India to grow at 6.8 pc in FY25 and 6.6 pc in FY26: S&P Global Market Intelligence
ANI News October 22, 2024 06:39 PM

New Delhi [India], October 22 (ANI): India's growth, although moderating, remains strong with a forecasted average of 6.8 per cent for the fiscal year 2024-25 and 6.6 per cent for 2025-26, according to S&P Global Market Intelligence.
Despite a slowdown in economic momentum due to weaker public-sector investment, the outlook for India's economy is buoyed by several positive factors.
Easing inflation, favourable monsoon conditions, and increased government social spending are expected to boost household demand. Additionally, healthy corporate balance sheets are playing a vital role in supporting the recovery of private investment.

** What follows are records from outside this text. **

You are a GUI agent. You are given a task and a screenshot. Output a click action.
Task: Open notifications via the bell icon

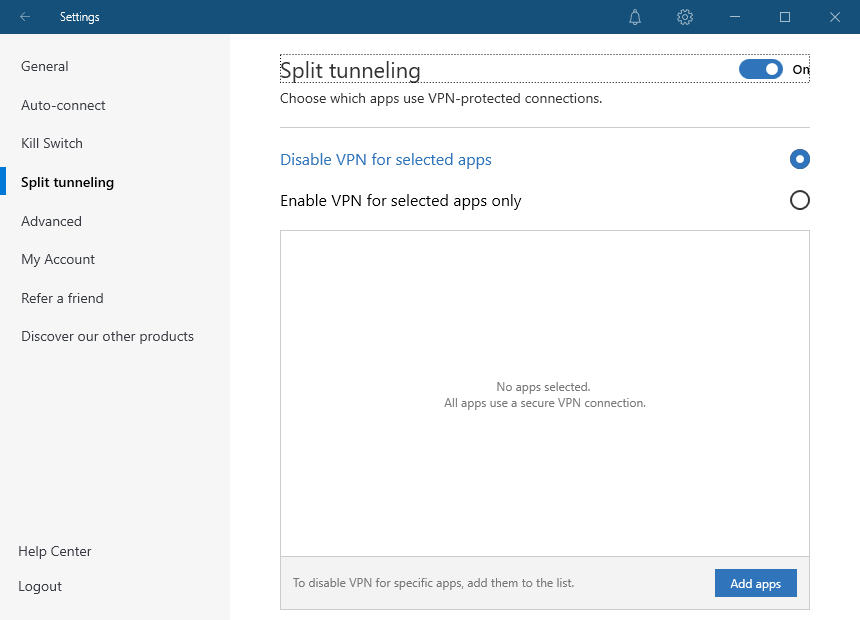pos(634,17)
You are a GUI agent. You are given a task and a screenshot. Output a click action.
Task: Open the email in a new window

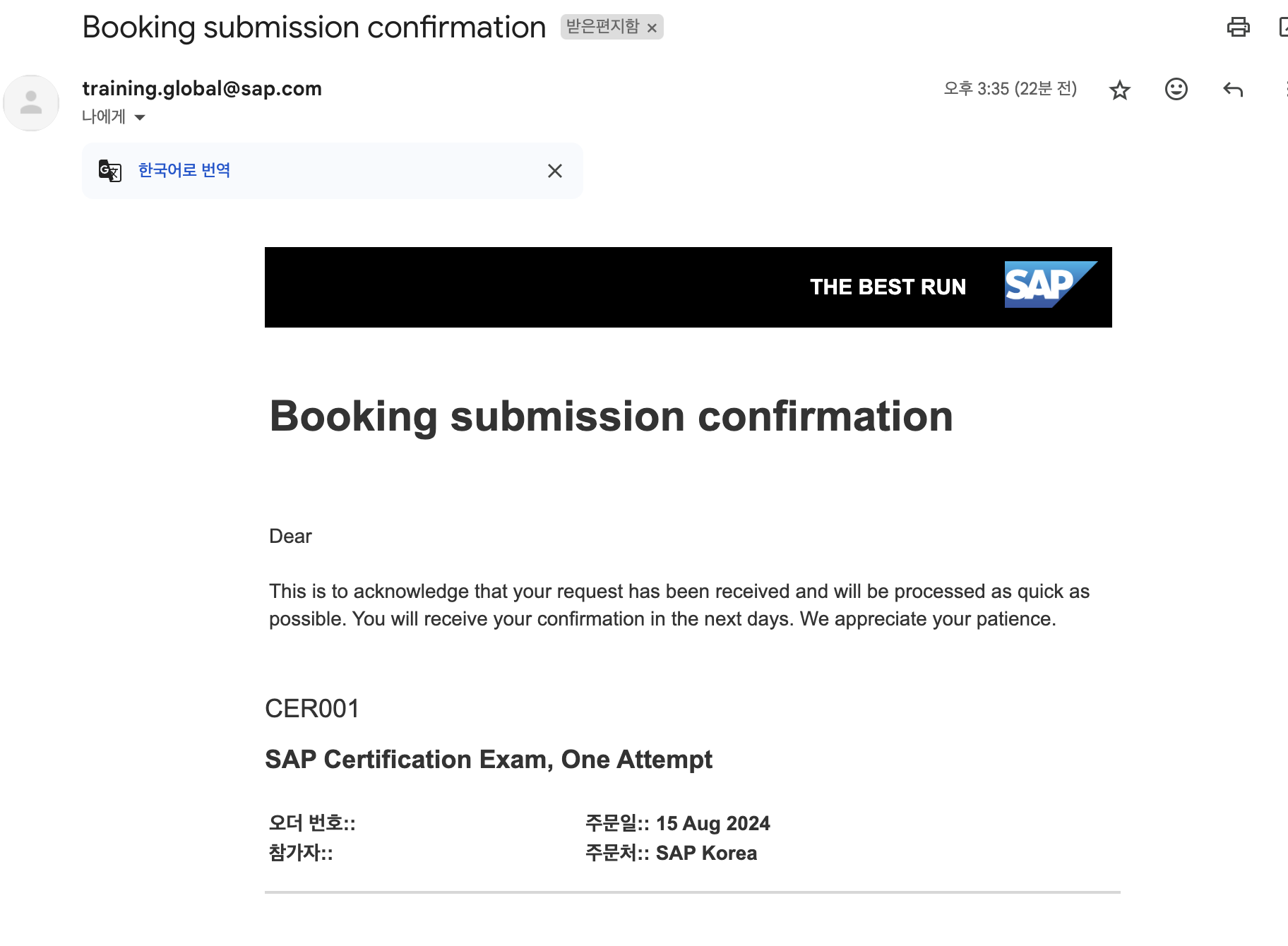pos(1283,27)
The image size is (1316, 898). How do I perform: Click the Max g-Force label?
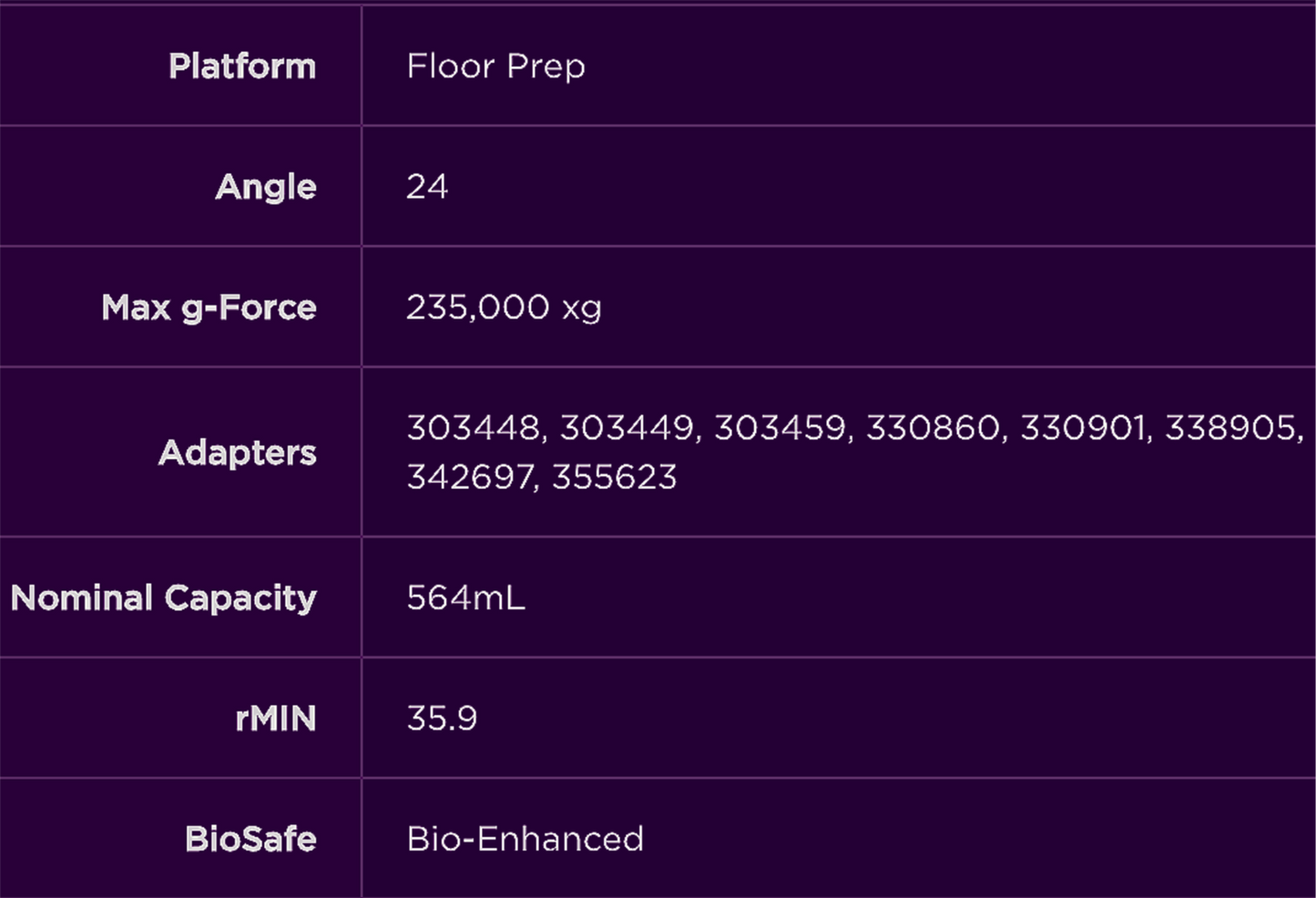tap(209, 308)
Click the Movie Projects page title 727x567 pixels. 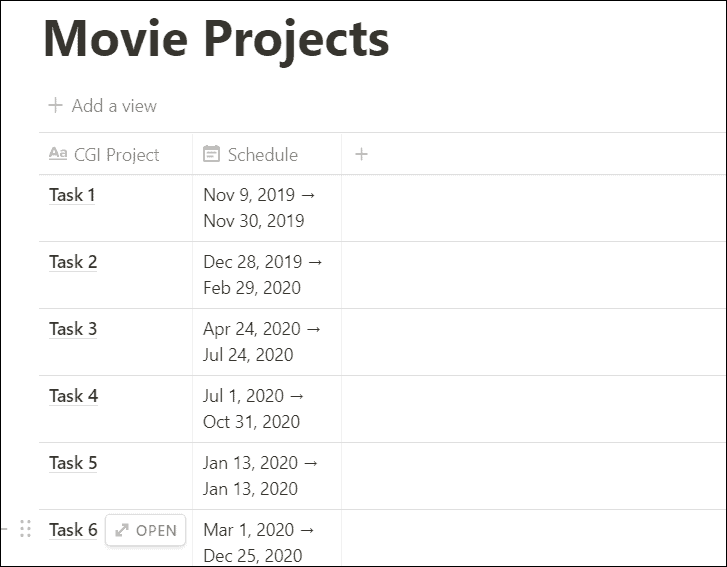point(215,40)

S&P Global Market Intelligence has released its October Global Economic Forecast update, emphasizing a steady global economic expansion supported by policy stimulus, while acknowledging risks from geopolitical factors.

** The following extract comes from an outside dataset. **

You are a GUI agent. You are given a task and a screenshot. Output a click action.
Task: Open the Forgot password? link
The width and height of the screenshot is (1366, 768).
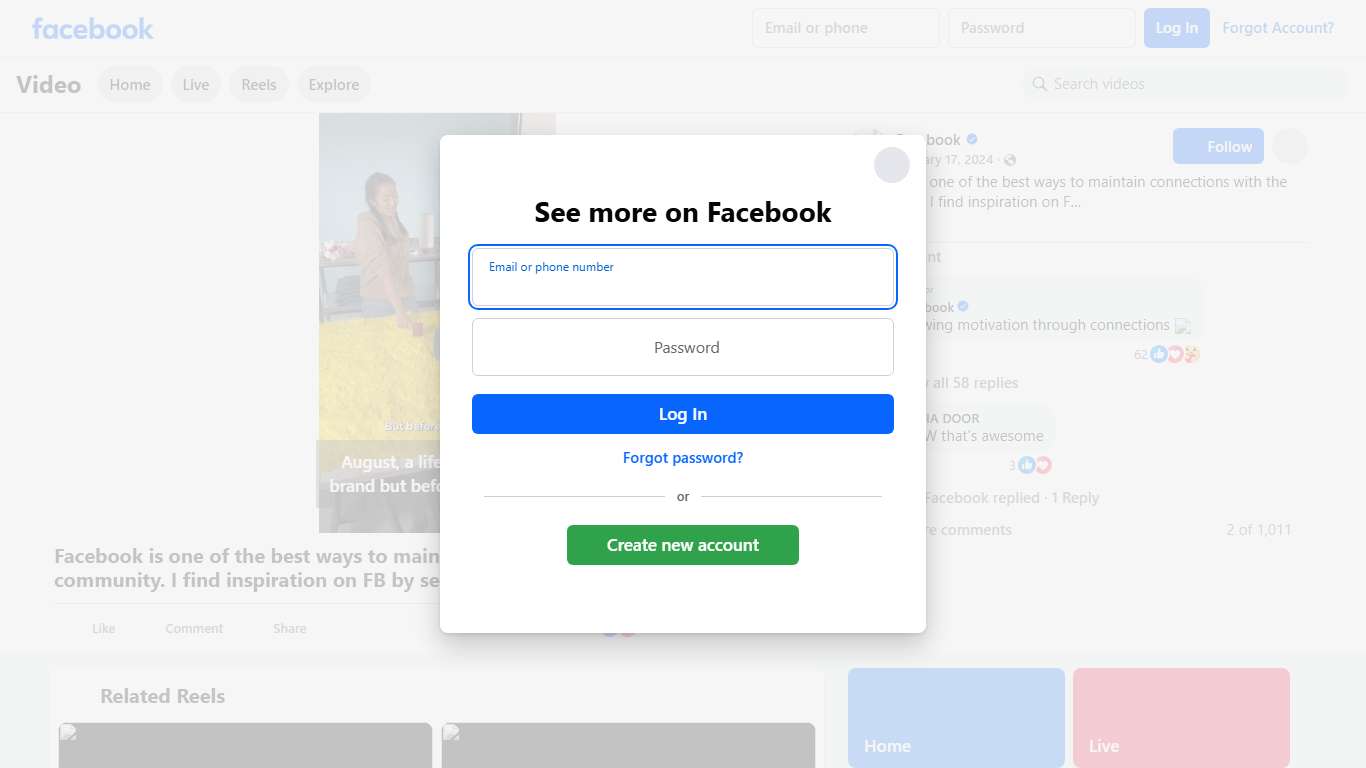click(x=683, y=458)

The outlook highlights moderating inflation and easing monetary policies as key factors steering the global economy towards a "soft landing."
Ken Wattret, global economist at S&P Global Market Intelligence, remarked, "The global economy is on track for a soft landing, with inflation rates moderating and monetary policy easing becoming more widespread. Still, geopolitical developments have the capacity to dampen or even derail the expansion."
Report forecasts an annual real GDP growth rate of 4.3 per cent in 2024 and 4.4 per cent in 2025 for the region excluding China and Japan.
Aiding this growth is resilient domestic demand, as regional central banks adopt more accommodative monetary stances.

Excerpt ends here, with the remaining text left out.